Required tasks:
a - Name every person identified by name in the Rubicon passage below.
b - Rewrite everything from "In a stroke" down to "surrenders to Caesar." in the Rubicon passage below, replacing "Rome" with "the capital" wherever it occurs.

But Caesar was no foolish man. He realised that doing so would leave him vulnerable to senatorial prosecution and risk being a nonfactor in Roman politics. Caesar’s beliefs were confirmed by the expulsion of his loyalists, Mark Antony and Quintus Cassius Longinus, from the Senate.
Thus, he disobeyed the Senate’s orders, and was subsequently accused of insubordination and treason by Pompey. In response, Caesar marches the Legio XIII Gemina, a battle hardened group of warriors that fought and won in the Gallic Wars, back home. But they weren’t planning on being received with celebrations and festivities typical of victorious contingents coming home. Instead, they intended to stage a historical uprising against Pompey, the Optimates, the Senate, and Rome herself.
On January 10, 49 BCE, Julius Caesar embarked on a path of no return — one that would either propel him into the books of history as a great man, or condemn him as just another failed rebel. He crossed the Rubicon.
The Rubicon is a river that marked the boundary of Gaul and Italy proper. Crossing the Rubicon is taken today to mean “an irrevocable step that commits one to a specific course” — actually it is referring to this event that happened two thousand years ago, as Caesar crossed the boundary thereby declaring war against the aristocracy.
Pausing at the bank of the Rubicon, Caesar famously commented “Alea iacta est” (‘the die is cast’). And indeed it was. Caesar understood that by disobeying orders from the Senate to revoke his military command, he would be branded a traitor of his beloved Rome. The same Rome that he valiantly fought for all his life. Without a doubt, the stakes were high and he had to win.
In a stroke of fortune for the rebel, back in Rome, Pompey was under the wrong impression that Caesar commanded a large force — for who would dare invade Rome unprepared? Pompey also respected Caesar’s string of victories in Gaul and deferred to his military prowess. This made the worried consul flee from Rome upon news of Caesar’s long march.
Pompey brought along with him many of his Optimate allies and two legions to Brundisium (further down on the Italian Peninsula). He leaves general Domitius in charge of slowing Caesar’s advances, but predictably, that headless army loses the will to fight and surrenders to Caesar.
Meanwhile in Brundisium, several more of the aristocrats including Cato the Younger join Pompey. There, they await sea transport to bring the ‘incumbents’ away from the Italian Peninsula to Epirus, Greece, which was then one of the Republic’s eastern Greek provinces.
Unwilling to let them escape, Caesar pursues Pompey to Brundisium. He repeatedly calls Pompey to lay down their weapons but Pompey stubbornly insists that Caesar’s campaign was illegal — that he was an enemy of the Senate and the People, and that it was Caesar who should be surrendering.

Source material:
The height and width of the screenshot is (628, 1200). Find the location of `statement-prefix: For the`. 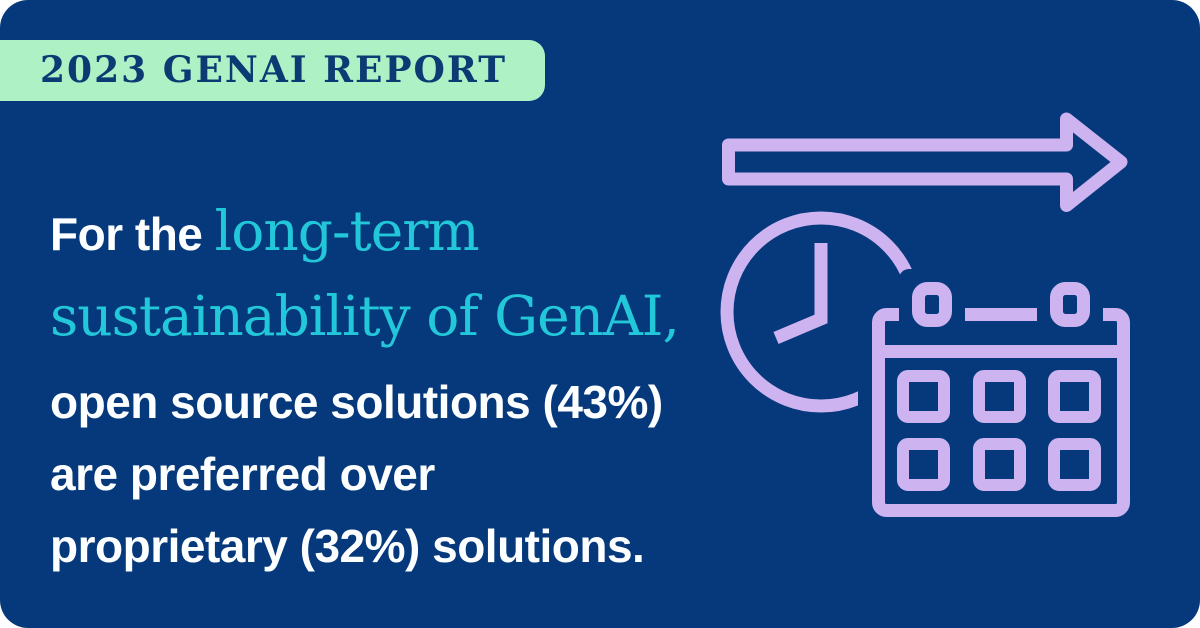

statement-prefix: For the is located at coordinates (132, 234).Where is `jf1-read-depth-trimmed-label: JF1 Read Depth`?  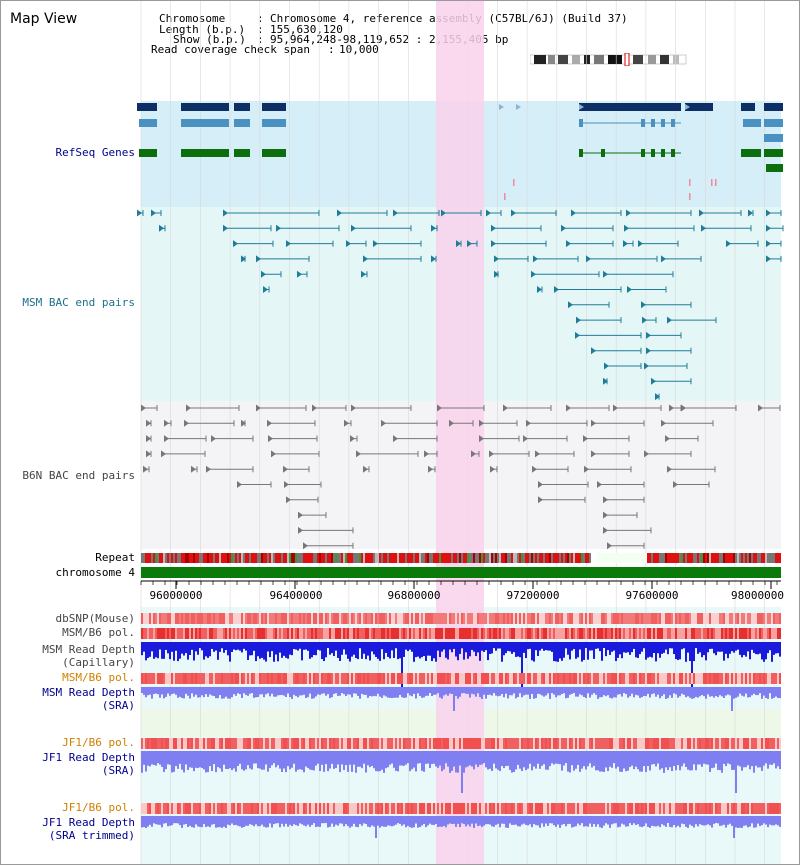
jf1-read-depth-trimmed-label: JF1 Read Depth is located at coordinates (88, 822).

Solutions for each task:
a - Julius Caesar, Mark Antony, Quintus Cassius Longinus, Pompey, Domitius, Cato the Younger

b -
In a stroke of fortune for the rebel, back in the capital, Pompey was under the wrong impression that Caesar commanded a large force — for who would dare invade the capital unprepared? Pompey also respected Caesar’s string of victories in Gaul and deferred to his military prowess. This made the worried consul flee from the capital upon news of Caesar’s long march.
Pompey brought along with him many of his Optimate allies and two legions to Brundisium (further down on the Italian Peninsula). He leaves general Domitius in charge of slowing Caesar’s advances, but predictably, that headless army loses the will to fight and surrenders to Caesar.